Return the lines between the line containing "At what (x,y)" and the line containing "Looking at the", inclusive, reproducing them exactly. Leave the pictures out of your answer.

━━━ SUPPLIED DATA ━━━

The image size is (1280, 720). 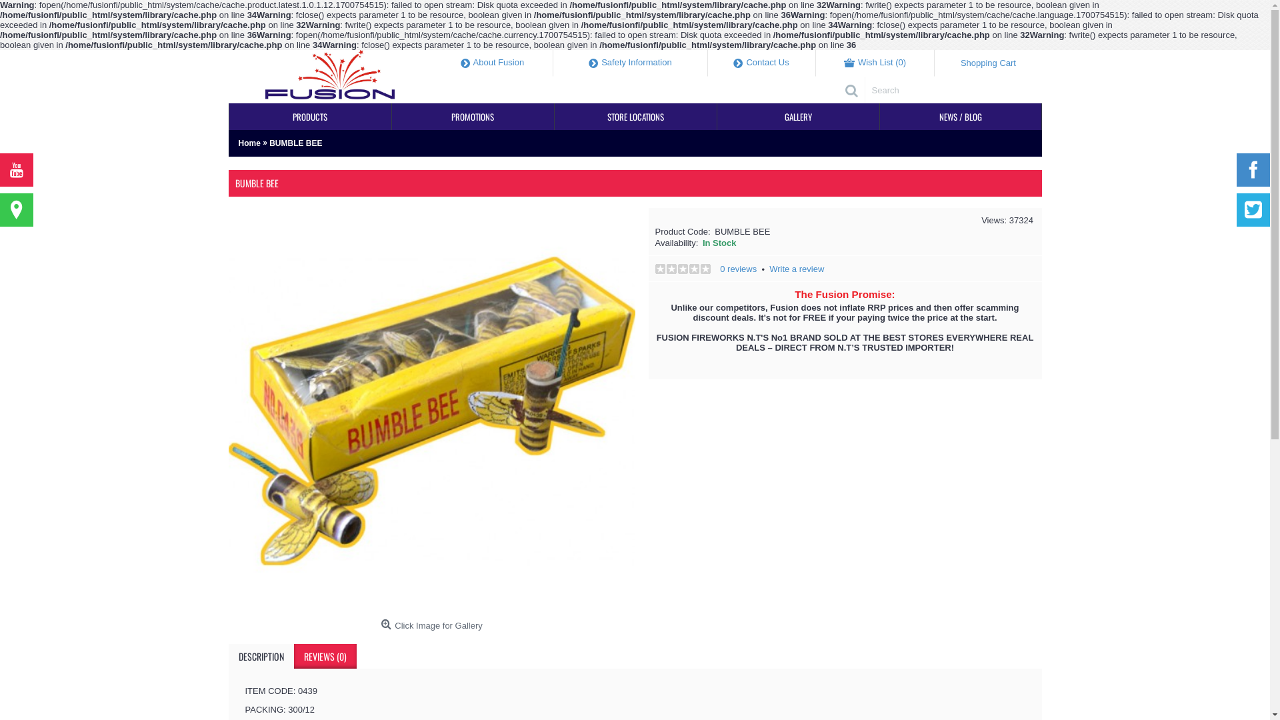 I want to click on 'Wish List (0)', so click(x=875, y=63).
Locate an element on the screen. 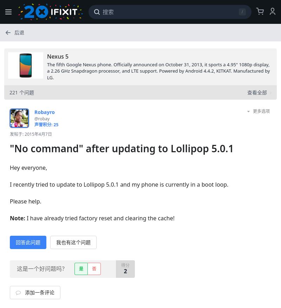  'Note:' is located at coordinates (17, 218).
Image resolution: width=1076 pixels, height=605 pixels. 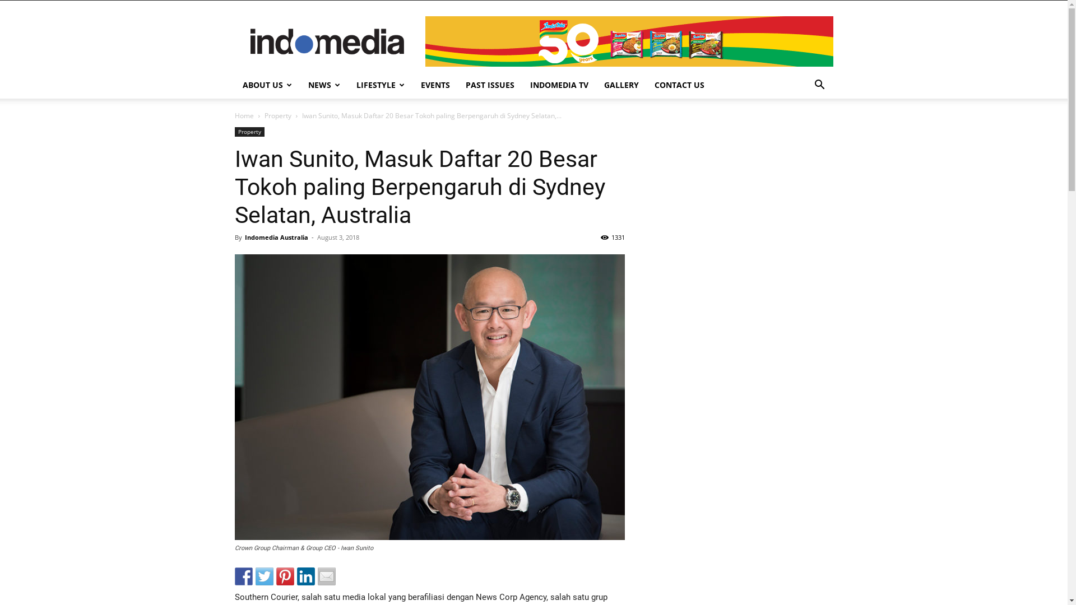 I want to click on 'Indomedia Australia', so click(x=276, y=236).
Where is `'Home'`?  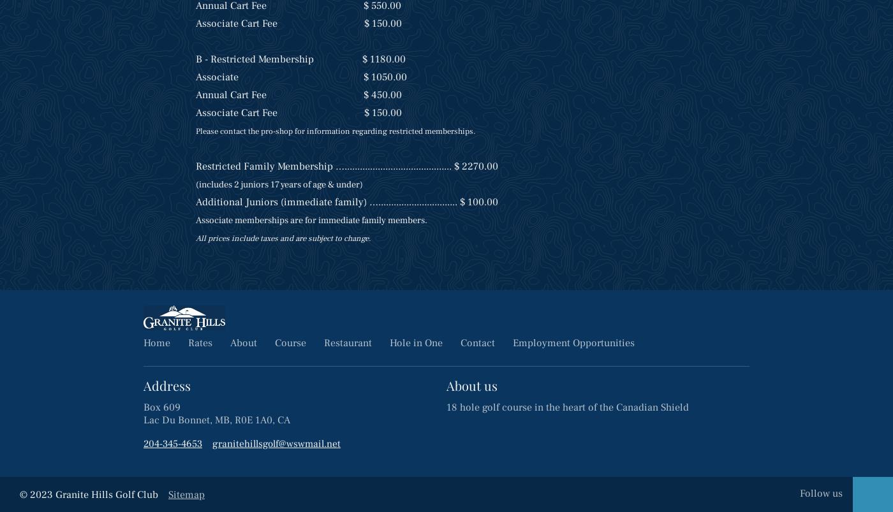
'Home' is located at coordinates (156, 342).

━━━
━━━ SUPPLIED DATA ━━━

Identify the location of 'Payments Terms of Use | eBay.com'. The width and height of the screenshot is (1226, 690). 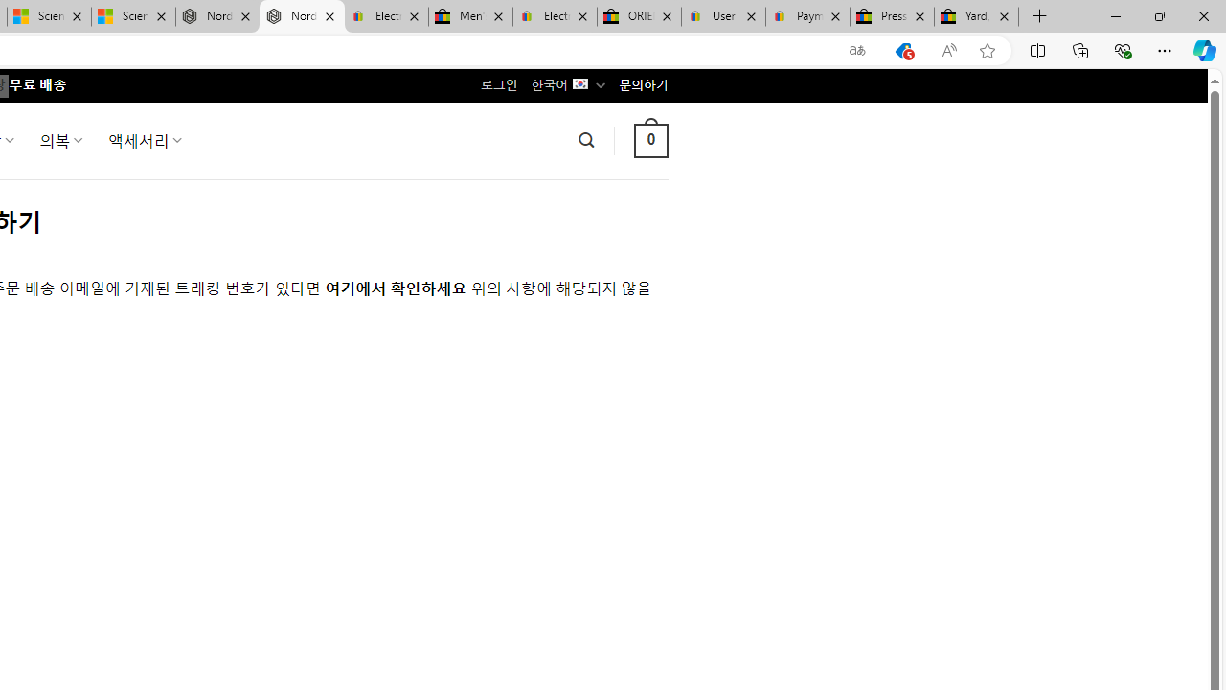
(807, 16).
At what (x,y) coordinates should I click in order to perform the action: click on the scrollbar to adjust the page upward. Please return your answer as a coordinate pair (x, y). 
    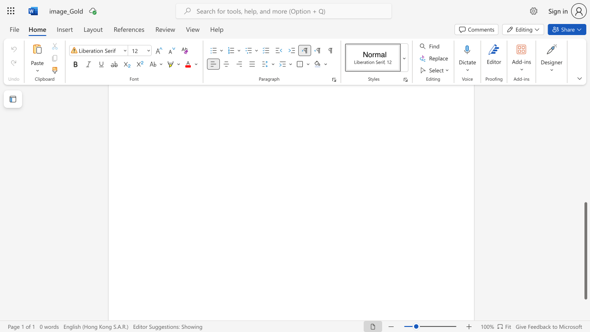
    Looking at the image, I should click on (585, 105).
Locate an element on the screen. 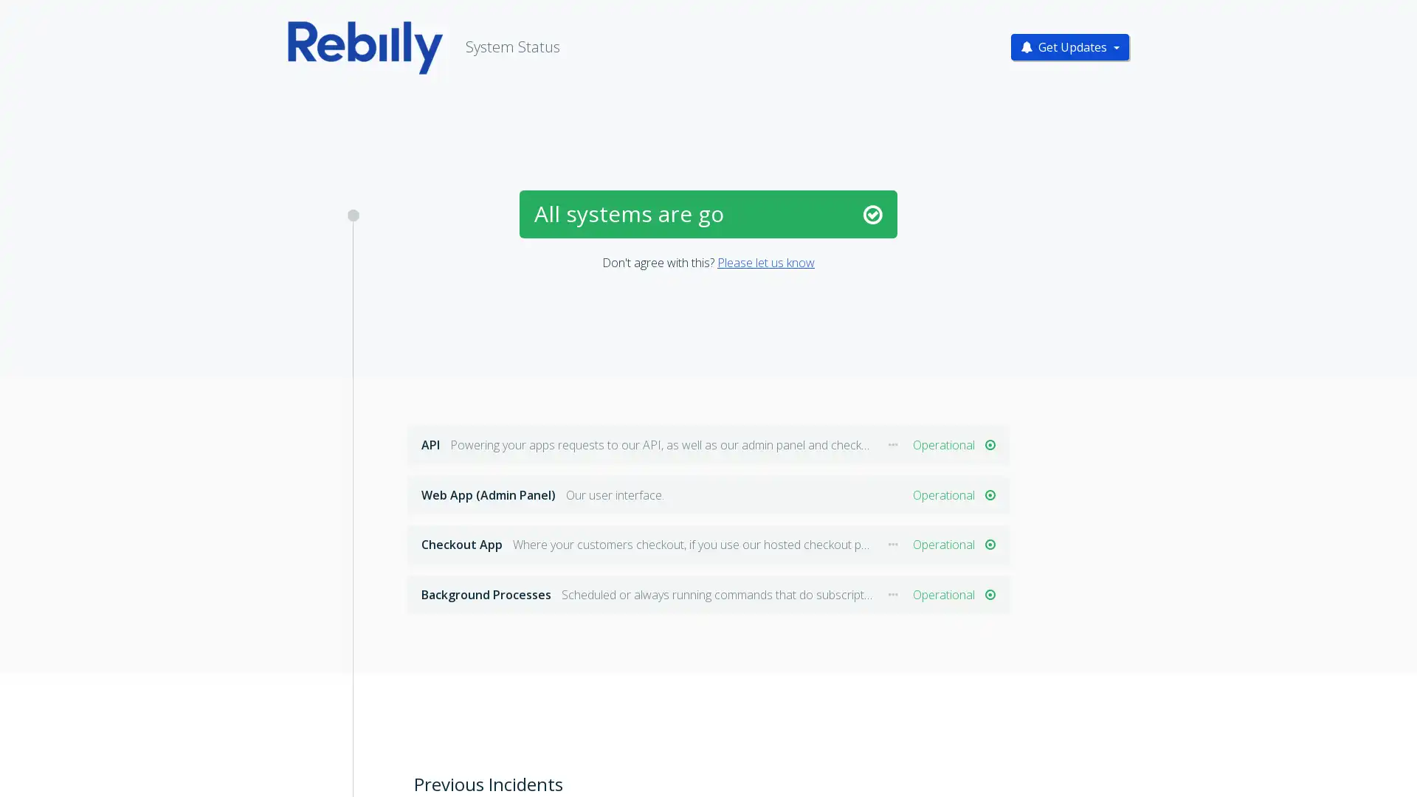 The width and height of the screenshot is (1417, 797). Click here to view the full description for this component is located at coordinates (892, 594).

━━━

RESPONSE TO THE TASK:
At what (x,y) coordinates should I click in order to perform the action: click on the scrollbar to adjust the page upward. Please return your answer as a coordinate pair (x, y). 
    Looking at the image, I should click on (585, 105).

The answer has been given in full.